Endeavour will arrive with a cargo bay full of work, including the final permanent components of the Japan Aerospace Exploration Agency’s (JAXA) Kibo laboratory complex, a literal “front porch” on the ISS for space-exposed science experiments. To store and transport the experiments that the exposed facility will accommodate, Endeavour will also carry a storage area similar to the logistics module on the Kibo laboratory, but unpressurized.
Inside Endeavour’s cargo bay will be an integrated cargo carrier holding several pieces of spare equipment for the space station. Most of it — a spare space-to-ground antenna, a spare linear drive unit and a spare pump module — will be stored on an external storage platform on the station’s truss. But six batteries for the station’s oldest solar array will be installed. All the work required will take five spacewalks over the course of the mission. “That’s spacewalk, a day off, a spacewalk, a day off,” said lead Shuttle Flight Director Paul Dye. “And that just goes on forever.”
NASA officials said the weather forecast for the 7:17 a.m. EDT launch June 13 is “80 percent go.” If the weather is uncooperative, NASA will attempt to launch on June 14 or 15 before delaying the mission until July. After June 15, the Endeavour must stand down because NASA has scheduled a June 17 launch of an Atlas V rocket carrying the LRO (Lunar Reconnaissance Orbiter) and the LCROSS (Lunar Crater Observation and Sensing Satellite).
Once the Endeavour reaches the ISS, things will be as busy inside the shuttle and space station as the spacewalkers, with all three of the available robotic arms being put to use, sometimes all on the same day.

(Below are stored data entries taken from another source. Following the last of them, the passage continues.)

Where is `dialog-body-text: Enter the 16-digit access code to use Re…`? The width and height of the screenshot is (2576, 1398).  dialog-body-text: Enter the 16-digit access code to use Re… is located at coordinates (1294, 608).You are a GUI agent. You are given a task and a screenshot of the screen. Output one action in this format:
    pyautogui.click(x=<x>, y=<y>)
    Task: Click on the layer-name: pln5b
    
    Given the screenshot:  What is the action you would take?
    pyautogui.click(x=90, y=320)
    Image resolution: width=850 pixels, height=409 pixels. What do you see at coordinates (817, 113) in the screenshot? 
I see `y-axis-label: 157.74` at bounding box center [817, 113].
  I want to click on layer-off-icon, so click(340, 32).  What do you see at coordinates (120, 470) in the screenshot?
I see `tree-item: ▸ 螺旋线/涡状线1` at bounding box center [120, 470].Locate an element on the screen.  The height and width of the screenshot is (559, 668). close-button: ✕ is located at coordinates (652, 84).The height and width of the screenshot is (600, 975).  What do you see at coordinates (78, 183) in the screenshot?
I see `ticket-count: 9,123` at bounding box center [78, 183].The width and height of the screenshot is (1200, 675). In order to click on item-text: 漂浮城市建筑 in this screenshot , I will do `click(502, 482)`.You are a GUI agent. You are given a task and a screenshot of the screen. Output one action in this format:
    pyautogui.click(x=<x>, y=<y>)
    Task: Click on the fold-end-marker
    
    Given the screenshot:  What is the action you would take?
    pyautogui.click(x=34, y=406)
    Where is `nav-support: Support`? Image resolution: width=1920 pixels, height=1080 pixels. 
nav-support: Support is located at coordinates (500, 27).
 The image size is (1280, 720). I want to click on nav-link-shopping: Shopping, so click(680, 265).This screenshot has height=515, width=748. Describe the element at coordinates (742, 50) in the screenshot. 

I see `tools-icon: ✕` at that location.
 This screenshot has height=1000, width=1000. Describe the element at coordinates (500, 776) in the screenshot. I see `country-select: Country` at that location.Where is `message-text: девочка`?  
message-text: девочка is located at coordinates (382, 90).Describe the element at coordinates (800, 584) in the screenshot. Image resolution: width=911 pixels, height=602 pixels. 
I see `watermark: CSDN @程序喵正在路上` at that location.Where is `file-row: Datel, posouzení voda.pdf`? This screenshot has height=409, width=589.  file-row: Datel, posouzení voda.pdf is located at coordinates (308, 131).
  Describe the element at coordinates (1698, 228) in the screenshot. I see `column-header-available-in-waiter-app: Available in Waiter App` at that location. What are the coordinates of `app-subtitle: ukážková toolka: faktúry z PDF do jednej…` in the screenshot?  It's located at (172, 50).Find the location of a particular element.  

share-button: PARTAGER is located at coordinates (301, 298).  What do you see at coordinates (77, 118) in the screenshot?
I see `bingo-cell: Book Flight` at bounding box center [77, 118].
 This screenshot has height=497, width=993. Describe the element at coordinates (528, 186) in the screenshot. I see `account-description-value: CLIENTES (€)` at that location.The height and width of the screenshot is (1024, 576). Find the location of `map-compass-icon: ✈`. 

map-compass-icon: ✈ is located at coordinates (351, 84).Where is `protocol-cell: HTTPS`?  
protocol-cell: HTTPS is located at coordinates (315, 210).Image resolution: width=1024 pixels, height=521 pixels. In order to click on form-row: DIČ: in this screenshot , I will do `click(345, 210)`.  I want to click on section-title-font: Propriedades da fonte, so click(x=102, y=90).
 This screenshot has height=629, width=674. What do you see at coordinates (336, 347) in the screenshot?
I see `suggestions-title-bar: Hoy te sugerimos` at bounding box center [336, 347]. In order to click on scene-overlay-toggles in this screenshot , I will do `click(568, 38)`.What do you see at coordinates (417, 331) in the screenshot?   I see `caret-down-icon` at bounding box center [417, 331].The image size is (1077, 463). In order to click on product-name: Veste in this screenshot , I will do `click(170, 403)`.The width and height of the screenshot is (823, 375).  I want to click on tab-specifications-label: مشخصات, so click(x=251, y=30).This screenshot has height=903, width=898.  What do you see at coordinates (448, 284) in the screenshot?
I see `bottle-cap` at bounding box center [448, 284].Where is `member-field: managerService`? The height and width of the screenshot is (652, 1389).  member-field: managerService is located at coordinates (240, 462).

The shuttle’s Canadarm and the station’s Canadarm2 will be put through their regular paces for surveys, unloading cargo and moving equipment and spacewalkers around, and a new Japanese robotic arm will be making its debut to transfer science experiments.
“It’s certainly really exciting for JAXA,” said Polansky. “For them, this is the last of their hardware that’s going to be permanently attached to the space station. This completes their series.”
The mission also marks another milestone for JAXA with Japanese flight controllers on the ground operating their own berthing mechanisms for the first time. The Kibo external facility will never need to be connected to anything but a Japanese-built module, so the Japanese were free to use any berthing mechanism they wanted.
“Before, even when we had pieces of hardware that were built by someone else, we have, here in the U.S. control center, still maintained a lot of the technical leadership,” said lead Station Flight Director Holly Ridings. “In this case, they truly have technical leadership for some of the things that must work to make the mission a success. It’s unique.”